Supplied entries:
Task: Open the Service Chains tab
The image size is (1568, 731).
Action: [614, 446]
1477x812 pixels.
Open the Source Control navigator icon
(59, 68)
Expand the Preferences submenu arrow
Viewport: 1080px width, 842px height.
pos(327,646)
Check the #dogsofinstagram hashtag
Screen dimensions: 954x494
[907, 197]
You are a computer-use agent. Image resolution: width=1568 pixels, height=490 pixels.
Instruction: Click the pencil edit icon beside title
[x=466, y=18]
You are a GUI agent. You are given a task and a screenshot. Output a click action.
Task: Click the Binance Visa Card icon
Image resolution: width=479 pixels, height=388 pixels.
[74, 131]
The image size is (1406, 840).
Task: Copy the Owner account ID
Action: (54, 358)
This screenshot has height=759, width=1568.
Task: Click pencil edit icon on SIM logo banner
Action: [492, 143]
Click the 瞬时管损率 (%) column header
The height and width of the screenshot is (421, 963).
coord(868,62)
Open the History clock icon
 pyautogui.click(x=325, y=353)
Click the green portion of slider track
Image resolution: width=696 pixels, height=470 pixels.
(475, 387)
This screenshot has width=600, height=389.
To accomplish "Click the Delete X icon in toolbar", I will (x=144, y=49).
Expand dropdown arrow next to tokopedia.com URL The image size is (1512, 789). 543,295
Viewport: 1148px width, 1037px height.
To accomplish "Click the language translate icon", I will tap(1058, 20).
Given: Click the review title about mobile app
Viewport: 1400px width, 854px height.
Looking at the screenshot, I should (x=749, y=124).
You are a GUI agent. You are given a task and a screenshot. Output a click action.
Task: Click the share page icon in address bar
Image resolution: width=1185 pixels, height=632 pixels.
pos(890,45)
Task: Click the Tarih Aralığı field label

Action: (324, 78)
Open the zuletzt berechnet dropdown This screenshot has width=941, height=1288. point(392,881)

Exercise requirements:
Rewrite all of the entries above, replacing "Viewport" with "Canvas" and leaving everything else unchanged.

Full output:
Task: Open the Service Chains tab
The image size is (1568, 731).
Action: [614, 446]
1477x812 pixels.
Open the Source Control navigator icon
(59, 68)
Expand the Preferences submenu arrow
Canvas: 1080px width, 842px height.
pos(327,646)
Check the #dogsofinstagram hashtag
Screen dimensions: 954x494
[907, 197]
You are a computer-use agent. Image resolution: width=1568 pixels, height=490 pixels.
Instruction: Click the pencil edit icon beside title
[x=466, y=18]
You are a GUI agent. You are given a task and a screenshot. Output a click action.
Task: Click the Binance Visa Card icon
Image resolution: width=479 pixels, height=388 pixels.
[74, 131]
The image size is (1406, 840).
Task: Copy the Owner account ID
Action: (54, 358)
This screenshot has height=759, width=1568.
Task: Click pencil edit icon on SIM logo banner
Action: [492, 143]
Click the 瞬时管损率 (%) column header
The height and width of the screenshot is (421, 963).
coord(868,62)
Open the History clock icon
 pyautogui.click(x=325, y=353)
Click the green portion of slider track
Image resolution: width=696 pixels, height=470 pixels.
(475, 387)
This screenshot has width=600, height=389.
To accomplish "Click the Delete X icon in toolbar", I will (x=144, y=49).
Expand dropdown arrow next to tokopedia.com URL The image size is (1512, 789). 543,295
Canvas: 1148px width, 1037px height.
To accomplish "Click the language translate icon", I will tap(1058, 20).
Given: Click the review title about mobile app
Canvas: 1400px width, 854px height.
Looking at the screenshot, I should (x=749, y=124).
You are a GUI agent. You are given a task and a screenshot. Output a click action.
Task: Click the share page icon in address bar
Image resolution: width=1185 pixels, height=632 pixels.
pos(890,45)
Task: Click the Tarih Aralığı field label

Action: (324, 78)
Open the zuletzt berechnet dropdown This screenshot has width=941, height=1288. point(392,881)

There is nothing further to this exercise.